I was planning a poké chirashi sushi—scatter sushi—for Sunday’s family dinner. Fish and rice is not enough to balance a meal, so I needed some vegetables to round out the dish. In Japan that usually means a variety of Japanese pickles (漬物, tsukemono). Most pickles take time, so I started making them on the Wednesday before the dinner.
Note: For the master poké chirashi sushi recipe, I took small serving of each of the pickles I had made and “scattered” them around my fish and rice—not counting the additional store bought tidbits. It has taken time to write up what turned out to be seven separate new recipes that all ended up on one plate.
Before the introduction of refrigeration, Japanese pickles were an important method of preserving vegetables. Japanese cuisine uses several methods of pickling—salt, rice bran, sake lees, soy sauce, vinegar, and miso. Each technique imparts its own taste and texture to the final pickle. Besides the pickling sauce, you may also add a variety of ingredients to add interest/color/flavor to the basic recipe.
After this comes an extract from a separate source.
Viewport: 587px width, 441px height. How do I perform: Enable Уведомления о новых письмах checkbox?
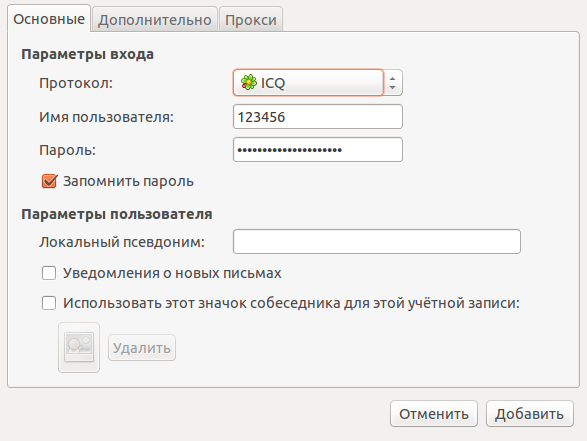pos(49,273)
Karl’s Japanese Pickled Cabbage and Carrots II (Hakusai no Shiozuke)
2 cups napa cabbage, sliced into ½ inch ribbons
1 carrot, cut into matchsticks
½ tsp. Kosher salt
1. Rinse and chop the cabbage into one half inch by one inch strips.
Tip: it is easiest, if you have a large head, to remove several leaves at a time and stack them for easy chopping.
2. Use a vegetable shredder to cut the carrots into about 2-3 inch match sticks.
Tip: A mandoline with a shredder plate also works well.
3. Put the vegetables in a bowl, sprinkle them with the salt, and toss to distribute the salt over the vegetables.
Tip: The salt will draw the liquid out of the vegetables and turns it into a strong brine.
4. Let the vegetables sweat for 20-30 minutes and then squeeze out the liquid.
Tip: Do not rinse off the vegetables. You have used only a small bit of salt and you want to keep what is left after you have squeezed away most of it.
5. Put the vegetables in sealable plastic bag and add the rest of the ingredients—ginger, chile, vinegar, mirin, and sugar.
6. Shake the bag to distribute all of the ingredients and dissolve the sugar.
7. Press the air out of the bag and pickle for at least one hour.
Tip: For ichiyazuke, let the brined vegetables sit under pressure for at least a day. I wanted a Hakusai no Shiozuke (preserved napa cabbage), so I let these vegetables pickle for four days. Flip the bag occasionally to ensure all of the greens are in contact with the pickling sauce.
Note: While this recipe is a bit small to use most pickle presses on, I put several bags of different pickles into my press and press them all together.
8. Squeeze out the excess liquid and transfer the pickles to a bowl.